I thought I had found something good.
Fergus Hume’s short story “A Spirit in My Feet” (1906) begins with a doctor preparing to open his practice in a rural English town. He asks why a prime property is being offered for such low rent, and he’s told it’s because of the previous tenants.
They packed their bags and vamoosed, claiming there’s a ghost.
It’s an introduction found in many Victorian ghost stories, but I was hoping this doctor character might give me another name to add to my list of early occult detectives. After all, doctor-detectives have a prominent place on that list. In fact, after Hume’s skeptical physician agrees to occupy the allegedly haunted house — but begins to experience odd feelings of being watched once he’s moved in — he tells himself: “I shall go to bed, and to-morrow take steps to investigate the cause of these silly fears.”
I hoped there would be an investigation, turning the doctor into a detective, if only a debunking detective. But the ghost is revealed to be real! And there’s a crime underlying the haunting! Things were looking promising.
Unfortunately, it’s the ghost — not the doctor — who becomes the active agent in unraveling the crime and haunting. That and dumb luck. The doctor remains a central but passive participant. In the end, it would be too great a stretch to call him an occult detective.
I had better luck with another short story, “The Spectre in the Cart” (1899), by Thomas Nelson Page. Page, it should be noted up front, is among the “Lost Cause” school of writers. Working in the wake of the American Civil War, these Southern, white writers defended their region and history by portraying rebel leaders as heroic and the North — especially, Reconstruction — as villainous. African-Americans are portrayed as devoted to serving their white neighbors, perpetuating the myth that slavery was in keeping with racial predilection.
“The Spectre in the Cart” takes place “the year after we had emancipated ourselves from carpet-bag rule,” according to the central narrator. This narrator, named Stokeman, is the State’s Attorney for his close-knit county. When a murder occurs, he assumes the role of detective to find the criminal. The trouble is traced to Absalom Turnell, an African-American character, who left the community and returned with fervent racial animosity. The unsubtle implication is that the races would have gotten along just fine in the South if not corrupted by outside — read: Yankee — ideas of racial justice.
Though Stokeman attempts to ensure that Absalom is subject to due process of law, mob rule and masked vigilantes ultimately decide the case. Absalom is lynched. Stokeman is left haunted psychologically by the events. He is also literally haunted by apparitions.
All of this might seem far too serious a subject to qualify for occult detective fiction. Admittedly, it’s not an easy fit. The supernatural element seems to be a side effect or a metaphor to express the main character’s mental damage instead of the focus of the story. A similar feeling is evoked in W.W.’s “The Phantom Hearse,” found on my list under 1889. Yet both of these stories blur the line between violations of moral laws and physical laws, a line that is key to occult detective fiction.

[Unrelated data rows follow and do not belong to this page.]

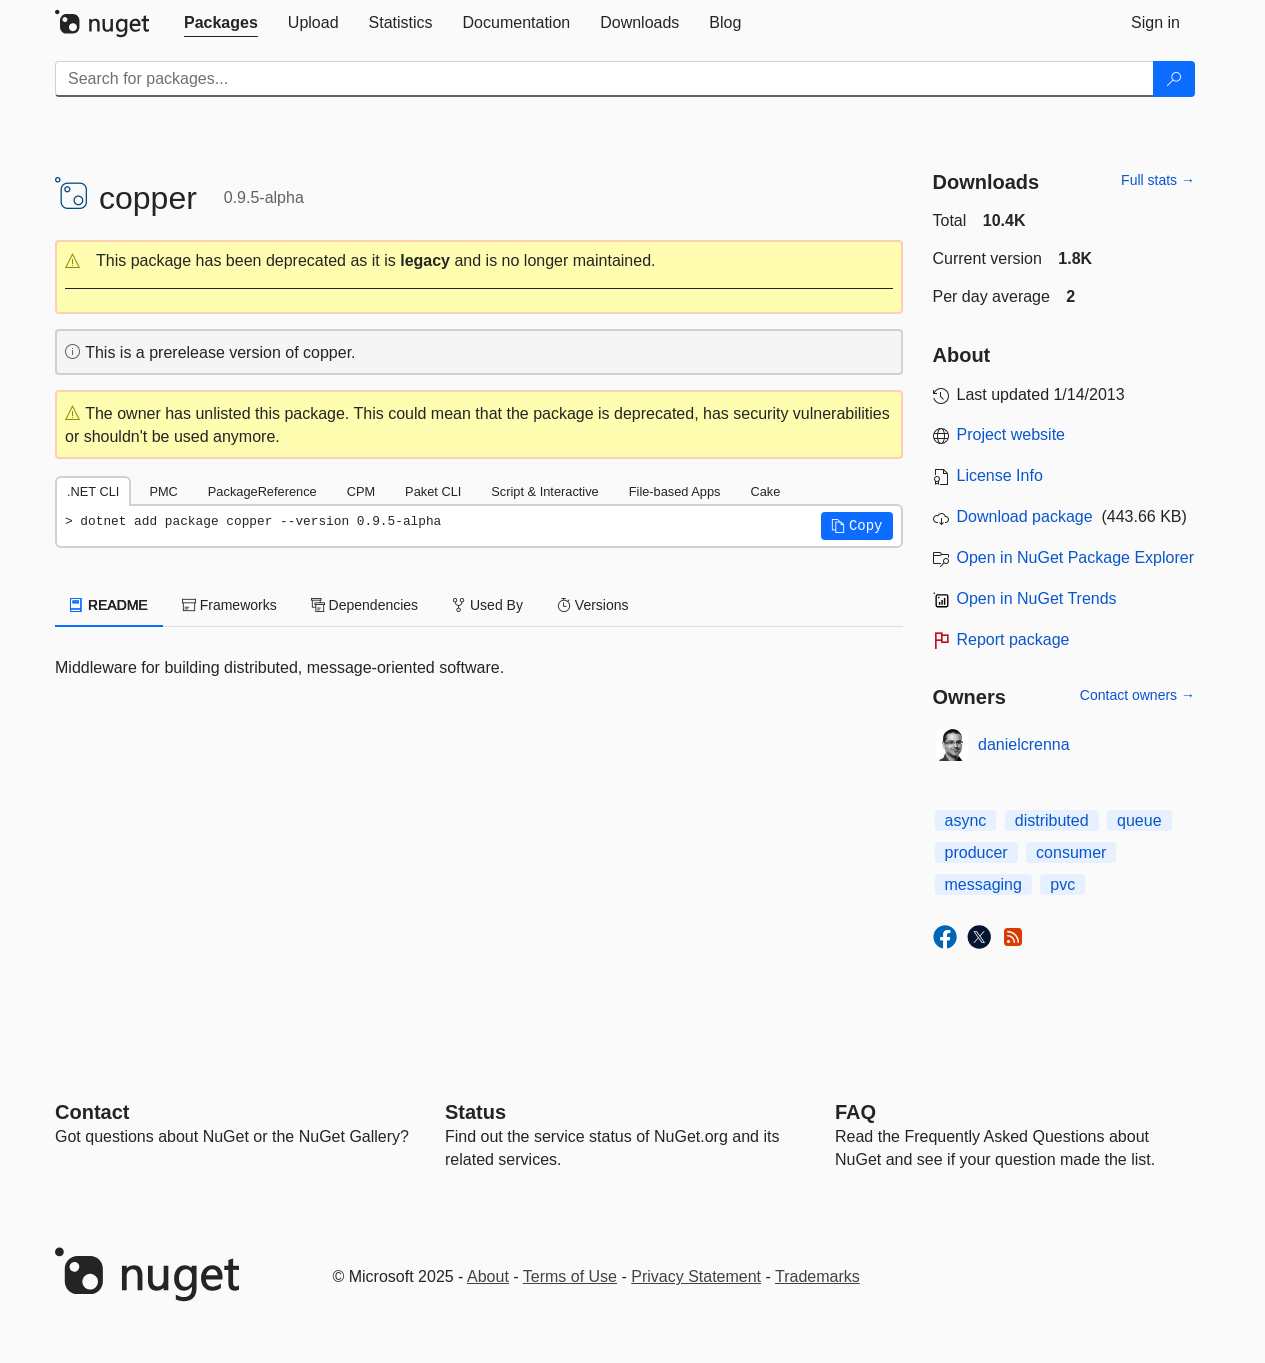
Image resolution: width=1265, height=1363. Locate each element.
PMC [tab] (163, 491)
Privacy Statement (696, 1276)
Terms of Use (570, 1276)
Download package (1025, 516)
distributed (1052, 820)
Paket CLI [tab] (433, 491)
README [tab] (109, 605)
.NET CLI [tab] (93, 491)
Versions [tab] (593, 605)
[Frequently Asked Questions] (855, 1112)
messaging (983, 884)
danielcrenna (1024, 744)
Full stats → (1158, 180)
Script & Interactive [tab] (544, 491)
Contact (92, 1112)
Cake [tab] (765, 491)
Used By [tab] (487, 605)
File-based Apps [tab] (675, 491)
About (488, 1276)
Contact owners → (1137, 695)
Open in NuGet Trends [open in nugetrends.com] (1037, 598)
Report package (1013, 639)
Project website (1011, 434)
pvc (1062, 884)
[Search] (1174, 79)
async (966, 820)
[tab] (221, 23)
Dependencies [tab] (364, 605)
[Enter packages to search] (604, 79)
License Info (1000, 475)
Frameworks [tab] (229, 605)
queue (1139, 820)
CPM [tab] (361, 491)
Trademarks (817, 1276)
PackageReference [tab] (262, 491)
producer (976, 852)
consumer (1071, 852)
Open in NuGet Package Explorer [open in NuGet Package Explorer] (1075, 557)
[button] (479, 261)
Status (475, 1112)
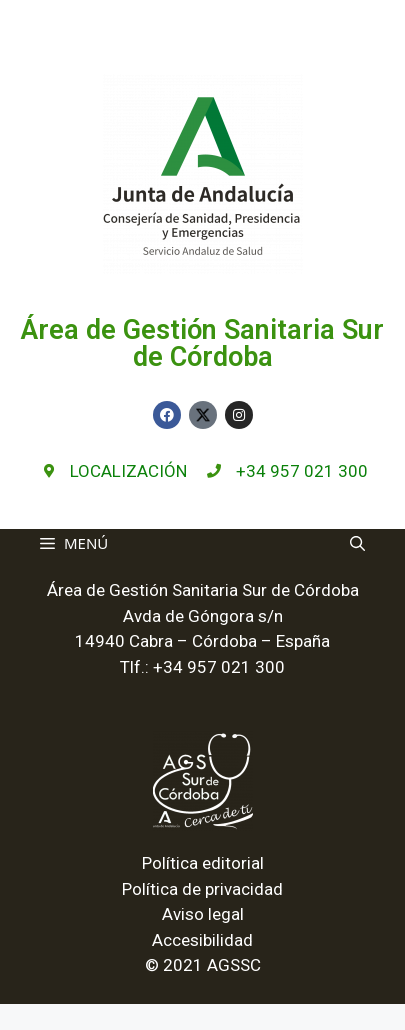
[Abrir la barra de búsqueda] (357, 543)
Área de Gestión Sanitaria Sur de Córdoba (202, 343)
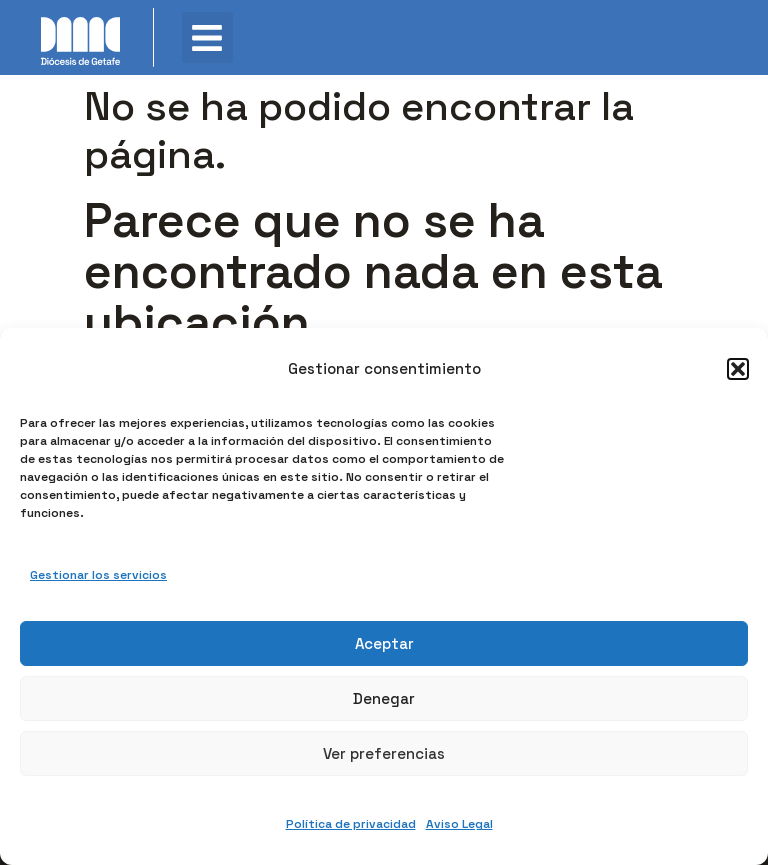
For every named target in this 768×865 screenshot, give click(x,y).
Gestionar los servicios (98, 575)
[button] (738, 369)
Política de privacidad (351, 824)
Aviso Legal (459, 824)
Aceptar (384, 643)
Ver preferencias (384, 753)
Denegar (384, 698)
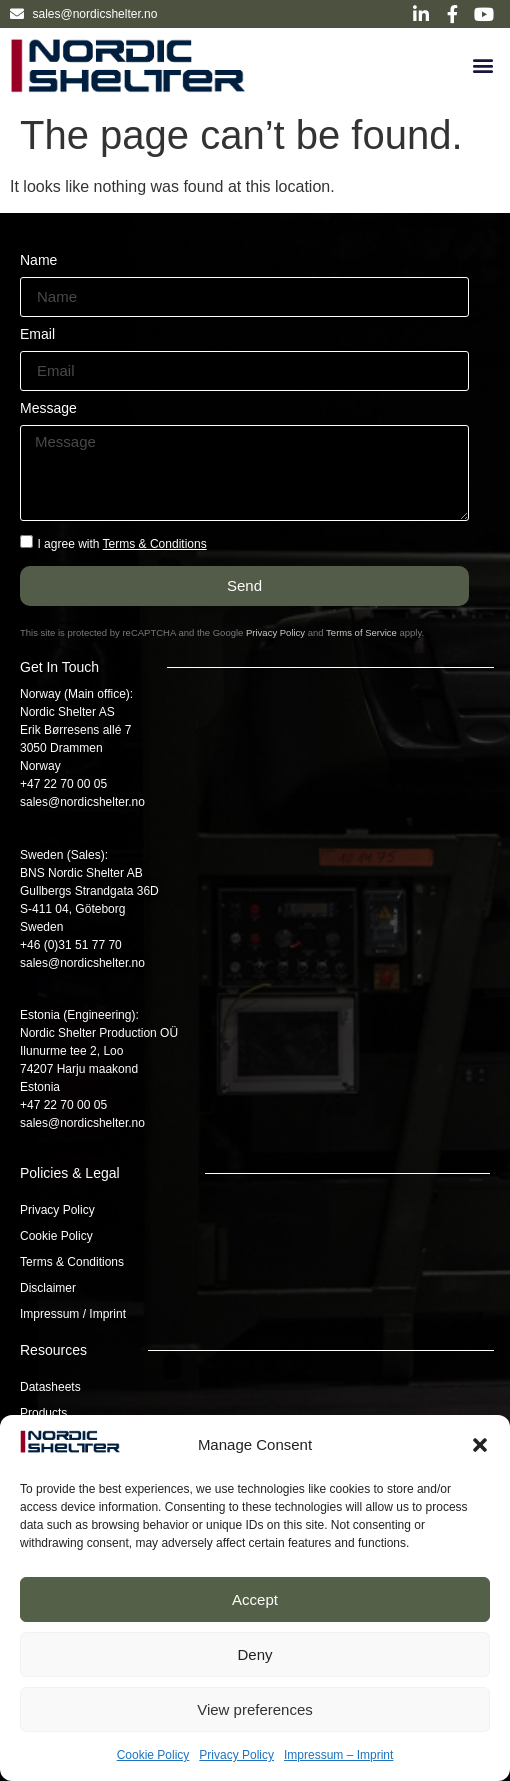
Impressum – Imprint (338, 1755)
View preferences (255, 1709)
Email (37, 334)
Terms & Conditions (155, 544)
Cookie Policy (153, 1755)
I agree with (121, 544)
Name (38, 260)
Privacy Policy (236, 1755)
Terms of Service (361, 632)
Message (48, 408)
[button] (480, 1445)
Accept (255, 1599)
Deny (254, 1654)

Furthermore, “The Spectre in the Cart” opens with Stokeman debunking reports of an earlier, unrelated haunting. He has a history of investigating occult phenomenon, in other words. By the story’s end, though, he’s a man who is forced to accept the fact that physical laws can be broken just as moral ones can. As such, he is an especially interesting novice-detective, joining those occult detectives who confront supernatural intrusions into the natural world for the first time.